So what does “Well it took everything to get me here” mean?

Dean’s first question is saying “Look at what’s wrong with you, Cas” without asking. Rather than get to the hard subject, and asks the redundant but actually less painful question than approaching Cas head on. It also serves as another plot reminder - Cas saved Sam, for Dean. One of the last things Cas said before the Leviathans was about finding some way to redeem himself to Dean, and the Sam thing was it. There’s a lot else going on that needs forgiveness, but for Dean, hurting Sam is the most unforgivable thing, and even then he’s already given and giving Cas second chances no one else would get. Cas taking on the full brunt of Sam’s pain himself, literally shifting the problem back to its source, and Dean facing that, is him asking by way of the obvious, “This is what you did to yourself for me to fix the Sam thing.”

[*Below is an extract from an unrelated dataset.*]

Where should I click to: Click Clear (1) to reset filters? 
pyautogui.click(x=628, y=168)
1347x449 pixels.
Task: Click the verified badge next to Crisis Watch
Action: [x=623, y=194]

“It took everything to get me here,” is probably in reference to all the factors that led to Cas nearly being back on the path to forgiveness. Factors mostly including Sam’s appeal to Cas to come back and let them fix it, the involvement of Death in setting things up so Cas could try and let go of the Purgatory souls, as well as all the stuff between Dean and Cas from 6x20 onwards where Dean appeals to Cas, then Cas’s death, resurrection, and Dean once again finding Cas and bringing him to Sam. Each event is against all odds but was Sam or Dean or both working to try and draw Cas back for the sake of their friend (and with some help from Bobby :3), and this is Cas appreciating that they made this effort for him - probably an important part of his decision to take on the scars.

So that part of the exchange is basically “Look what you’ve done to yourself [for me to fix Sam].” “Yes but it was done to redeem myself to you.”

On with the conversation:

> “No, I want you to button up your coat and help us take down Leviathans.”

Hah, coats. Ha. Destiel. Ha ha ha. Season 7. Ha.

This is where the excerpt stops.